Extrait choisi ::
L’entretien suivant est paru dans Politis, le jeudi 4 décembre 2003.

« On bride la créativité ! » [1]
Yves Rebours, membre d’ Acrimed, analyse le formatage des journaux télévisés.

 A votre avis, peut-il exister une autre manière de faire de l’info ?

Il existe probablement une autre manière de le faire, à condition que la télévision obéisse à d’autres logiques que les logiques commerciales. L’évaluation de l’audience des Journaux Télévisés - qui n’est pas un mal en soi - est une évaluation d’audience instantanée, effectuée en termes essentiellement quantitatifs, ajustée aux exigences des publicitaires. Ce que l’on appelle satisfaction ou insatisfaction des téléspectateurs a tendance à se réduire à leur seule présence devant le petit écran. A la limite, peut importe l’usage qu’ils en font. Or ce qui importe pour une information de qualité, c’est de savoir ce que les téléspectateurs font de l’information qu’ils reçoivent. Pour que le JT changent vraiment, c’est le mode s’appropriation et de financement des télévisions qui devrait être mis en cause. Et pour cela, il faudrait tout d’abord créer les conditions d’une re-mobilisation sociale et politique sur la question des médias qui permettrait au moins de redonner aux journalistes réfractaires les moyens d’agir. C’est cette mobilisation qui, avant 1981 (je ne cite pas cette date au hasard) avait permis de desserrer l’étau du contrôle politique direct. Mais la réponse des pouvoirs politiques a été, dès 1974, le démantèlement de l’ORTF, puis l’introduction de la télévision privée, et enfin la privatisation de TF1. A partir de ce moment le secteur public, sous financé et dépendant de la publicité, est entré en concurrence avec la télé privée sur le même terrain et avec les mêmes armes. La ligne éditoriale elle-même (et cela se vérifie dans la presse écrite) est dévorée par cette orientation commerciale. C’est un peu : « Dis-moi qui te paie, je te dirai qui tu es ! »

Données ::
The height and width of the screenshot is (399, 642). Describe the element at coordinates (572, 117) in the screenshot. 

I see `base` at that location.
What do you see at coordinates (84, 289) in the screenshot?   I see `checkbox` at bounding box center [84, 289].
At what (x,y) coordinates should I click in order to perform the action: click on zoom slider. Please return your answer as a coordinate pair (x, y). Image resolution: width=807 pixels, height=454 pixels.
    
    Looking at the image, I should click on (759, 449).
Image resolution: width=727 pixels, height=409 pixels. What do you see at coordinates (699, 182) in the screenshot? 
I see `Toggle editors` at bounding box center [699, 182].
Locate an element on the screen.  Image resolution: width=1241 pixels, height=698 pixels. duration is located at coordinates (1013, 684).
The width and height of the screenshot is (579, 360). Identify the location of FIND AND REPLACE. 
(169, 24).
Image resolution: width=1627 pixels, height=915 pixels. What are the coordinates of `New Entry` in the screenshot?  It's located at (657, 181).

Consigne A ::
Réécrivez le passage de l'entretien sur les journaux télévisés qui va de « L’entretien suivant est » jusqu'à « des journaux télévisés. », en remplaçant « Politis » par « Télérama ».
Consigne B ::
Rédigez la suite de l'entretien sur le formatage des journaux télévisés.

Réponse finale A ::
L’entretien suivant est paru dans Télérama, le jeudi 4 décembre 2003.

« On bride la créativité ! » [1]
Yves Rebours, membre d’ Acrimed, analyse le formatage des journaux télévisés.

Réponse finale B ::
 Une logique qui nuirait à la production de qualité de l’information ?

Robert Namias se félicite du JT de TF1 parce qu’il est « consensuel ». On ne saurait être plus clair. La diversité et la conflictualité démocratiques sont abolies pour laisser la place à ce que Pierre Bourdieu appelait « l’information omnibus » : celle qui convient à tout le monde parce qu’elle fait consensus, autrement dit : le fait divers. Du coup, même quand ce ne sont pas les faits divers qui occupent le maximum du temps d’antenne, toute l’information est traitée sur le mode du fait divers, guerres inclues. Et l’on présente comme une fatalité le choix de réduire les reportages à 1mn30 et la parole de chaque « client » des micro-trottoirs à 15 secondes...

 Cependant, certaines émissions se font tout de même l’écho des critiques des téléspectateurs (par exemple sur France 2 : l’Echo du médiateur) ?

Effectivement, ce type de programme prend en compte les critiques, mais c’est une médiation très aseptisée qui a pour fonction d’amortir la contestation ... pour que rien ne change vraiment. Le médiateur enregistre des erreurs ou des dérapages et, d’émission en émission, se succèdent des critiques finalement anecdotiques, qui tournent en rond tant que les contraintes générales qui pèsent sur la production de l’information restent à l’écart du débat. Au final, ils donnent seulement l’illusion de se soucier des protestations du public. Et rien ne change...

 Est-ce que tout cela tient à la personnalité du présentateur ?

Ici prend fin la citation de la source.